→ **How to complete this task**
Out of the records below, copy all lines in which the word "circle" occurs.

[Saved entries]
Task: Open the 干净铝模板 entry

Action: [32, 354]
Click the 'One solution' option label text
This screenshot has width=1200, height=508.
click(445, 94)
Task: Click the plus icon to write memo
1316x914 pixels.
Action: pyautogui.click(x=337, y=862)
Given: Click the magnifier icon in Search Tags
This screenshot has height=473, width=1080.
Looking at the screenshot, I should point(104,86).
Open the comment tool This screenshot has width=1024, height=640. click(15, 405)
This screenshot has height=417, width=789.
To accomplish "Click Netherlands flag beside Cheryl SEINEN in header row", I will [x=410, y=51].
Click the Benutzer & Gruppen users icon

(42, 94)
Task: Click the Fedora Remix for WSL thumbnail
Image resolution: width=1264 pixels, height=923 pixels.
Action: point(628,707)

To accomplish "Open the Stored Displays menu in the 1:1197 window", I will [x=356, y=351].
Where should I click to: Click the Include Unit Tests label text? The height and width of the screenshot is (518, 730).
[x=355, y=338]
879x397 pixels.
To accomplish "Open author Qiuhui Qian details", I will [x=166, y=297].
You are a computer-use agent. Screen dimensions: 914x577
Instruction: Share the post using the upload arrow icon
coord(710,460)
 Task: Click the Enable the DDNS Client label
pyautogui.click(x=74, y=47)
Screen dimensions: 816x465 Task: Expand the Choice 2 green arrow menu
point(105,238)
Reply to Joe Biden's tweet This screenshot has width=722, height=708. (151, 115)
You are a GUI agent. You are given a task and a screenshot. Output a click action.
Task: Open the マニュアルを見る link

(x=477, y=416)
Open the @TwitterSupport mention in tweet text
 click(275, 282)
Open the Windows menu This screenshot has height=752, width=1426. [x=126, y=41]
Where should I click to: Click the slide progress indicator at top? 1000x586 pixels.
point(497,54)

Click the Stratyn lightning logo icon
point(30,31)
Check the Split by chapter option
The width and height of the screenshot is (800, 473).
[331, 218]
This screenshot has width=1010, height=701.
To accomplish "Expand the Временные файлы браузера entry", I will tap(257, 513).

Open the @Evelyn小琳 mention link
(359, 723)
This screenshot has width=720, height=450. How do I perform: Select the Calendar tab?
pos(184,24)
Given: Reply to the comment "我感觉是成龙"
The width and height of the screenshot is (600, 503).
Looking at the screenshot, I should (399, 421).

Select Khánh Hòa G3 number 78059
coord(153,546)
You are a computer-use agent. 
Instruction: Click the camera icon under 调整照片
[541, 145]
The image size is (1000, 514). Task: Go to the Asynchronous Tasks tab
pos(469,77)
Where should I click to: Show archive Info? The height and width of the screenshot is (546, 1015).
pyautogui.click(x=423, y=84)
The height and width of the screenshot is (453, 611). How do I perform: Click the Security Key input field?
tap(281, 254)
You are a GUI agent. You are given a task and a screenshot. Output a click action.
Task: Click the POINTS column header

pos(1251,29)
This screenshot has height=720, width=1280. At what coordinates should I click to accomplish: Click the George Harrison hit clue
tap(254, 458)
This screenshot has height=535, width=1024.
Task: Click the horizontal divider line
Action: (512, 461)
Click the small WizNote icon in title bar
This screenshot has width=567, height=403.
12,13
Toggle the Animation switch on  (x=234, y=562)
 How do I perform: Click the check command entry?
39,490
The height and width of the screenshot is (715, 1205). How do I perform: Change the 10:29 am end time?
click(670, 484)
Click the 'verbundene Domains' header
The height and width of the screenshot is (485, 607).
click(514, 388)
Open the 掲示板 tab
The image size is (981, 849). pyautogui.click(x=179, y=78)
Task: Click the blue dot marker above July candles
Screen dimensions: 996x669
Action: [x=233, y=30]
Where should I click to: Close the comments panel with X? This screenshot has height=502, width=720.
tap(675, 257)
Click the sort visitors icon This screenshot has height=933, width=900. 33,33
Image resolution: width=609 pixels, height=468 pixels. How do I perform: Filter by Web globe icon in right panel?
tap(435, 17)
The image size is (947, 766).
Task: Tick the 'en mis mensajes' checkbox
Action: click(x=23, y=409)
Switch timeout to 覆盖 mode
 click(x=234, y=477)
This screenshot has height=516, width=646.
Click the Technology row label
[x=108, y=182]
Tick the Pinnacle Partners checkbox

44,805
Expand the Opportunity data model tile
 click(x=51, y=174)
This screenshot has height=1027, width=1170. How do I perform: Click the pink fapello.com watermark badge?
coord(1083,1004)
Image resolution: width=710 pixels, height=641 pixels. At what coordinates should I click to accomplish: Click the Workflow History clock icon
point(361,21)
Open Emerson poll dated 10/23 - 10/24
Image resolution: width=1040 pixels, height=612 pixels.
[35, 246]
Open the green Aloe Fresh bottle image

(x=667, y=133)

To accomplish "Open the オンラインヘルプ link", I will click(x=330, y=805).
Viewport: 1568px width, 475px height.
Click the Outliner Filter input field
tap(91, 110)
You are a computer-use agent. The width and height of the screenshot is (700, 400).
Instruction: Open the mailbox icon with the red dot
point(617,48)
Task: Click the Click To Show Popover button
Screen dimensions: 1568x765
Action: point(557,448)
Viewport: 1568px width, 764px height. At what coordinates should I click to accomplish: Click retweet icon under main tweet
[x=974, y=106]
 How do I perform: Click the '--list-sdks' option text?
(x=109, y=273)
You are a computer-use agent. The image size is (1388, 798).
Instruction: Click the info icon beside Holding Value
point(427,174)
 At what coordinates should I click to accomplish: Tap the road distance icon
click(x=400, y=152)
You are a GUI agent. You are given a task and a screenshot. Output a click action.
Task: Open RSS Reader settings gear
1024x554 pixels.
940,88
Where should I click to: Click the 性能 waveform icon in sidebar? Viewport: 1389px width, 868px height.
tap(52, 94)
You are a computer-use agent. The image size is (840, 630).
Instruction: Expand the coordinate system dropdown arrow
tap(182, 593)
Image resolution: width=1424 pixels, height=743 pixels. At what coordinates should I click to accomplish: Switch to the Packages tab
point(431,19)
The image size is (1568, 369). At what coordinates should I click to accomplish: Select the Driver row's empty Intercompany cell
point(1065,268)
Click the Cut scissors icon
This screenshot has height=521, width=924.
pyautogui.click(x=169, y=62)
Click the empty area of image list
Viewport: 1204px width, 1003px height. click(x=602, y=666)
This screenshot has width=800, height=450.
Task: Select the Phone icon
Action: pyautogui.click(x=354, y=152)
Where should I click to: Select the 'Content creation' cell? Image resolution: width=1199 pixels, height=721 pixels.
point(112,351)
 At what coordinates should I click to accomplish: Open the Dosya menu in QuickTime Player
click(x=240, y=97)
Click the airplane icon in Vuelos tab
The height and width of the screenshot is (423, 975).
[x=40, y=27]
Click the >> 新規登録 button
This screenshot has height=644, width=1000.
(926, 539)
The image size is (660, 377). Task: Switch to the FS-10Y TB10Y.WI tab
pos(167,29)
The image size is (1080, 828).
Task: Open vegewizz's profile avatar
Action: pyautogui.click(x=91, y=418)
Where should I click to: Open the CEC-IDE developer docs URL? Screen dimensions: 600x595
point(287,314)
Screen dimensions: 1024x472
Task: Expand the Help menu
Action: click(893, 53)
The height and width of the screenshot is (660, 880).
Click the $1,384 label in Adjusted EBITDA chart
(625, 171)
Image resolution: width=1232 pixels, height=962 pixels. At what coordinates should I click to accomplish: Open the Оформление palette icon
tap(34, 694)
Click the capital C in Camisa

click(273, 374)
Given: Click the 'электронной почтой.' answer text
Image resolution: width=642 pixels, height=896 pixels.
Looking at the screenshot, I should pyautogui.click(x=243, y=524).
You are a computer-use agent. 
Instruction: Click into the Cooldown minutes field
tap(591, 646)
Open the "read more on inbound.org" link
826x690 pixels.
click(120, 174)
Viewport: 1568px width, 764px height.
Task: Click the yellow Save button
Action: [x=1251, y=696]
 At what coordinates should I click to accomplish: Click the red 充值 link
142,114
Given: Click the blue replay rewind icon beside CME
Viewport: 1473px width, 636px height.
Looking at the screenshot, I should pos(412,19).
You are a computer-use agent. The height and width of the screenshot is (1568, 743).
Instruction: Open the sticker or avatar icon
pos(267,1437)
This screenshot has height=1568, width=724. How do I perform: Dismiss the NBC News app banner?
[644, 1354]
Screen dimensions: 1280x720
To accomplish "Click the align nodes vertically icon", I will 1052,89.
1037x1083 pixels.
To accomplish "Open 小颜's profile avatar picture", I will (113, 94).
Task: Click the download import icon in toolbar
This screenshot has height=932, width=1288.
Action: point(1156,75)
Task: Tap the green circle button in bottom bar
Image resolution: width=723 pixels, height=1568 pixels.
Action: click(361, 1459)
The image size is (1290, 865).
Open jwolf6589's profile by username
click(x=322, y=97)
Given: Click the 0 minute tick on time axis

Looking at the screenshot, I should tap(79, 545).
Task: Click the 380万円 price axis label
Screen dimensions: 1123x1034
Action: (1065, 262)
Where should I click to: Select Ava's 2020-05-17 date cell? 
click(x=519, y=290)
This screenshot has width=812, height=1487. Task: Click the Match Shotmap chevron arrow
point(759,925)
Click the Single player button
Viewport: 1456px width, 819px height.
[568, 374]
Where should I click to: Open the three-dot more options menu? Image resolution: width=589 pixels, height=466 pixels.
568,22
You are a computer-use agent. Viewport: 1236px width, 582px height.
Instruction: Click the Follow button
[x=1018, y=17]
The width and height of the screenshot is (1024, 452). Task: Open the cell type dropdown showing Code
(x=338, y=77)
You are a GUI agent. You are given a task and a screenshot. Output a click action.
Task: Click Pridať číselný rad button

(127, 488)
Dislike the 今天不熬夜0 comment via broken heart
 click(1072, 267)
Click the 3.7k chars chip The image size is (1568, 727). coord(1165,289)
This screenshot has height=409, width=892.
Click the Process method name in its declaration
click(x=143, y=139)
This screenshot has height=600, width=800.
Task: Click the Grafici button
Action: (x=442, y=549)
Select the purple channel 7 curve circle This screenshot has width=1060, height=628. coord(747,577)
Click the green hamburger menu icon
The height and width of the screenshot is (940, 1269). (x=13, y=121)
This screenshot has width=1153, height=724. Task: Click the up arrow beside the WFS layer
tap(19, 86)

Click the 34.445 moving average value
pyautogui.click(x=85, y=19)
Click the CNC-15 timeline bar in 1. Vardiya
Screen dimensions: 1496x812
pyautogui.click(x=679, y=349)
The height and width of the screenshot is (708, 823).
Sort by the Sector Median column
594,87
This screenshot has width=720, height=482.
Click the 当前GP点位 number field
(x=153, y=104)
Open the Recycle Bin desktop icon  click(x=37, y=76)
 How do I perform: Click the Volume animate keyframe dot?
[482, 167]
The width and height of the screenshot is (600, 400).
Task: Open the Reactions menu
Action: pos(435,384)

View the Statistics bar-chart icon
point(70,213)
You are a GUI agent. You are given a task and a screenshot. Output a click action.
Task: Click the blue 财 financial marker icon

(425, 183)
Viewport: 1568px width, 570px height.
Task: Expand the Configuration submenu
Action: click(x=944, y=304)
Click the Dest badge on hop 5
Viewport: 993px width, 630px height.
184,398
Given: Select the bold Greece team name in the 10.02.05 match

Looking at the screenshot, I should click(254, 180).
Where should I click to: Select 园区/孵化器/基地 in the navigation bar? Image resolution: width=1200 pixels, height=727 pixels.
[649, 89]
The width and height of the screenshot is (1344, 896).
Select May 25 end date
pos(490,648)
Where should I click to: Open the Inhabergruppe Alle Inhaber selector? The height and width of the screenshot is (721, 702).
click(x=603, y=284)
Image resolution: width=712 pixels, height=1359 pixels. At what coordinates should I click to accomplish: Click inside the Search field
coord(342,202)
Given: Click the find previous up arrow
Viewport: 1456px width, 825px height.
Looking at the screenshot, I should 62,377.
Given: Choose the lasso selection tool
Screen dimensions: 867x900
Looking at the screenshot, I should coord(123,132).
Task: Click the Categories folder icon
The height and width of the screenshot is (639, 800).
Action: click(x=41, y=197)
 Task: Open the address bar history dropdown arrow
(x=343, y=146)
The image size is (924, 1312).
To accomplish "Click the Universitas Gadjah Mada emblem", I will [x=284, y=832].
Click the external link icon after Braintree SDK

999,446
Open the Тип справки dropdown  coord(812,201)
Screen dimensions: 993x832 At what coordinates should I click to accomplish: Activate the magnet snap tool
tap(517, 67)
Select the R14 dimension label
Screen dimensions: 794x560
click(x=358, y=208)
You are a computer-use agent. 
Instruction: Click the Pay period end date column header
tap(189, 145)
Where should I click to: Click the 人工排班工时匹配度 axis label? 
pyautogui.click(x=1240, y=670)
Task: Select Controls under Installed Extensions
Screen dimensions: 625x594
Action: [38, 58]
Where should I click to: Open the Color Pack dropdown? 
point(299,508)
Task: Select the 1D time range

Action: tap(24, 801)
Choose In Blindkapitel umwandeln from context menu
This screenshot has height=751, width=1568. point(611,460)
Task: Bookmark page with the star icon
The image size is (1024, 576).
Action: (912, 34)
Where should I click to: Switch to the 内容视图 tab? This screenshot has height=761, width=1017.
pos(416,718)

→ **Exercise response**
Task: Tap the green circle button in bottom bar
Select the purple channel 7 curve circle This screenshot has width=1060, height=628. coord(747,577)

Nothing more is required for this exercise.